**ACTIVITY LIST**
- A) Transcribe the ebonite passage verbatim, beginning at the words "While hard rubber" and stopping after "and look bogus.".
- B) Resume the ebonite passage after its last sentence and keep writing it.

Ebonite

While hard rubber is by far my favourite material from which pens have been, and are, made I recognise its failings, the worst being oxidation.  The market has come up with several methods of restoration (of a kind) of faded hard rubber pens but I steer away from them.  They rarely work well and many pens returned to their original colour by these method tend to stand out and look bogus.

Long-lasting old black hard rubber, the sort that doesn’t fade, frequently appears in cheap pens.  I’ve often seen 20s and 30s advertising and giveaway pens that shine with all their original lustre and depth of colour while Swans and Onotos fade if you give them a sidelong look.  Purely subjectively, the rubber in those pens seems especially light to me and they don’t wear as readily as “better” pens.

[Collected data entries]
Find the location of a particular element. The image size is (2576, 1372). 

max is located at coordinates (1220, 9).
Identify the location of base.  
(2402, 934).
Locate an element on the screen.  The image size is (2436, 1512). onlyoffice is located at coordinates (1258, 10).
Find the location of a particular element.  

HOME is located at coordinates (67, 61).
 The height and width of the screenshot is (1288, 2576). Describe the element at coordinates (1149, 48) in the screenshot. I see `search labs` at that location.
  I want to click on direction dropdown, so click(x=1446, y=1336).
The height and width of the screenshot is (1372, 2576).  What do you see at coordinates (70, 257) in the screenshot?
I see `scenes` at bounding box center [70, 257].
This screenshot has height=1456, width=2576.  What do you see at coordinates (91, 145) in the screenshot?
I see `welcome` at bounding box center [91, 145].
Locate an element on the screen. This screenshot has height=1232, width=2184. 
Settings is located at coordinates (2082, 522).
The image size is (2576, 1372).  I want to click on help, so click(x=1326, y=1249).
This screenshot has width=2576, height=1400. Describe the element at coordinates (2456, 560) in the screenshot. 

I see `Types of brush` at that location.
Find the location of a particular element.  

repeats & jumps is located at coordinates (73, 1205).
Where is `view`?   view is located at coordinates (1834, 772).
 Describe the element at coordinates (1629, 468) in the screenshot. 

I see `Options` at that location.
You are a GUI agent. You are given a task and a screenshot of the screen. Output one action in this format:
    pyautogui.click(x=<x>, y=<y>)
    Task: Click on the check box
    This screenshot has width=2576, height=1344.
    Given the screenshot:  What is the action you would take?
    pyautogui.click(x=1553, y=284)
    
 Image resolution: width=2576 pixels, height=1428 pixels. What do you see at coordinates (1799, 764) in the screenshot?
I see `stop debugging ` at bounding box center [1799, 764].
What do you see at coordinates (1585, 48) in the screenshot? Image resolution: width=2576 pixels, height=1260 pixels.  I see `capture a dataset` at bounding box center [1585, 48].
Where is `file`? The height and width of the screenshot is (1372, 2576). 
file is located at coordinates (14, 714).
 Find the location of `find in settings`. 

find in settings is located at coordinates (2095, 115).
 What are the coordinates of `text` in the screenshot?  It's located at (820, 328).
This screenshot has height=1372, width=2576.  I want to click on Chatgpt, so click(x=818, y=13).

**RESULTS FOR THE EXERCISE**
- A)
While hard rubber is by far my favourite material from which pens have been, and are, made I recognise its failings, the worst being oxidation.  The market has come up with several methods of restoration (of a kind) of faded hard rubber pens but I steer away from them.  They rarely work well and many pens returned to their original colour by these method tend to stand out and look bogus.

- B)
Be that as it may, hard rubber is always light, one of its great benefits.  I suspect that those who appreciate heft and regard heaviness as a sign of quality don’t actually write very much.  The ideal pen would weigh nothing.  A Swan 1060 with a fill of ink weighs 17g.  The Crocodile, average for those far eastern pens with lots of metal, weighs 35g empty.  I actually like the Croc for other reasons but I know which pen I prefer to settle down with for a long writing session.

Of course celluloid wins by several lengths in the colour stakes but hard rubber has shown a range of possibilities.  Waterman and strangely enough Platignum turned out splendidly colourful hard rubber pens but they were beaten into a cocked hat by the rainbow myriad of colours Pilot achieved in their – sadly all too rare – 1930s hard rubber pens.  For myself, I’m satisfied with black or mottled.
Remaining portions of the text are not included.